▶ [To do] What lines below include the string "width"? Pick them out and copy them.

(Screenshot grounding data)
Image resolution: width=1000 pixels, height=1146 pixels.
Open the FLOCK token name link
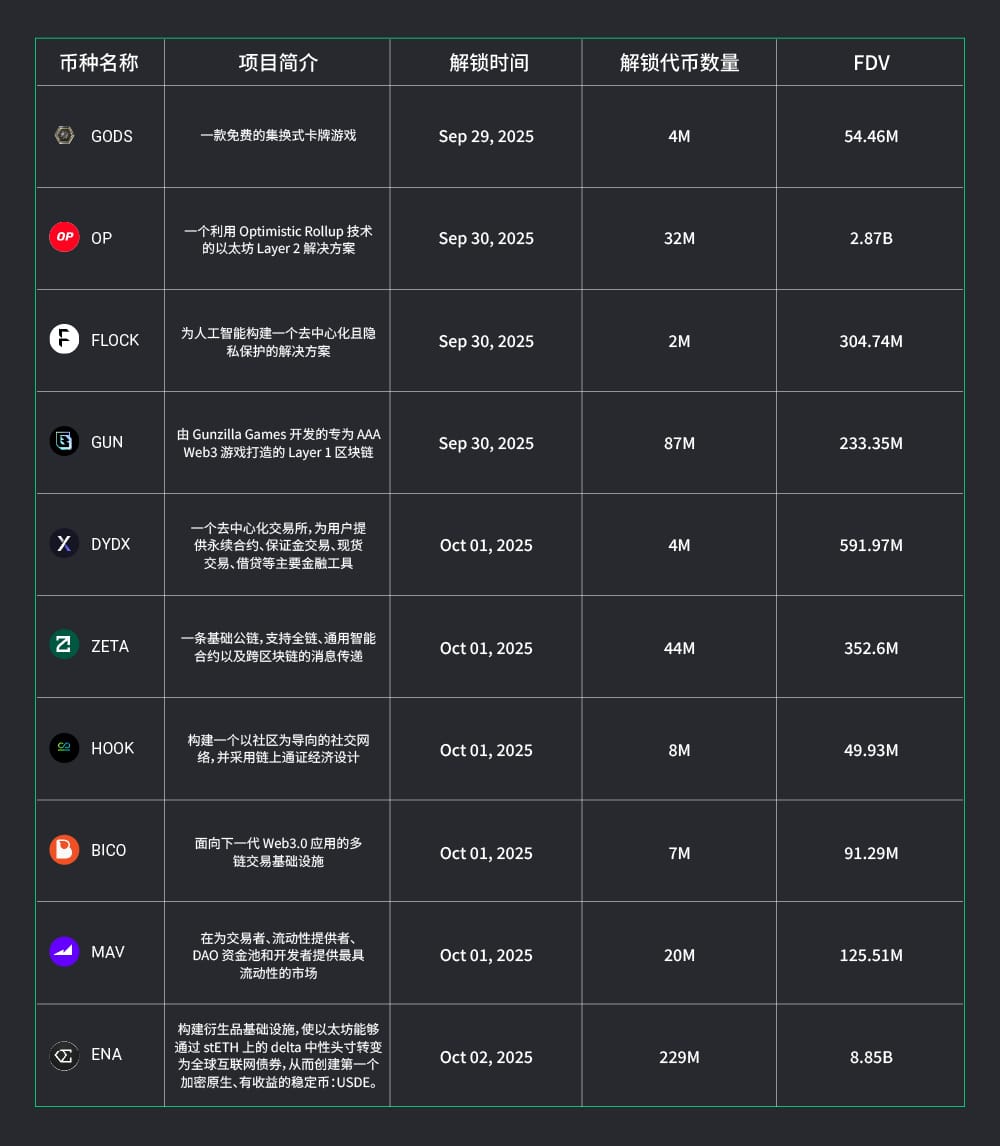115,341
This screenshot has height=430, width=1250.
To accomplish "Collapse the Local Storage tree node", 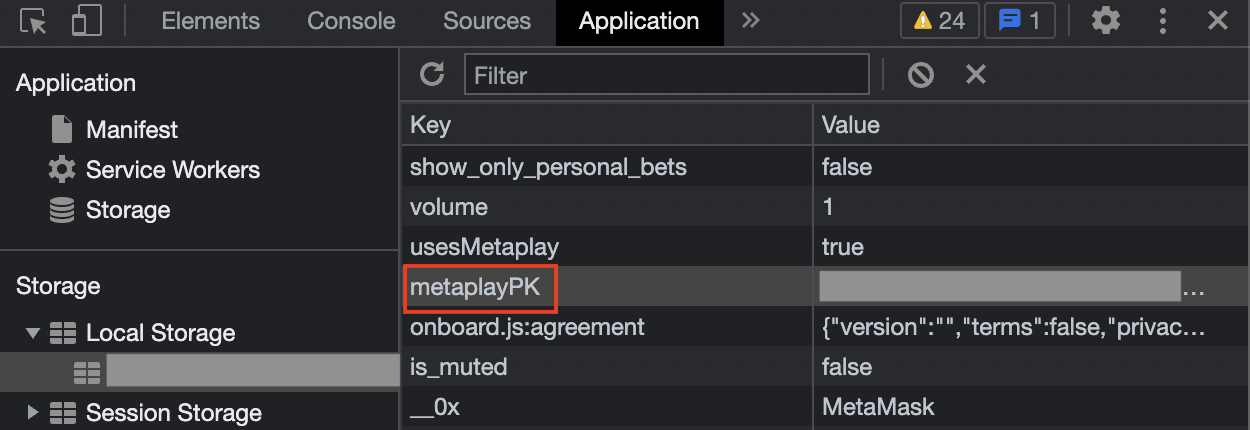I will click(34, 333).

▶ [Result]
Image resolution: width=1000 pixels, height=1146 pixels.
This screenshot has height=430, width=1250.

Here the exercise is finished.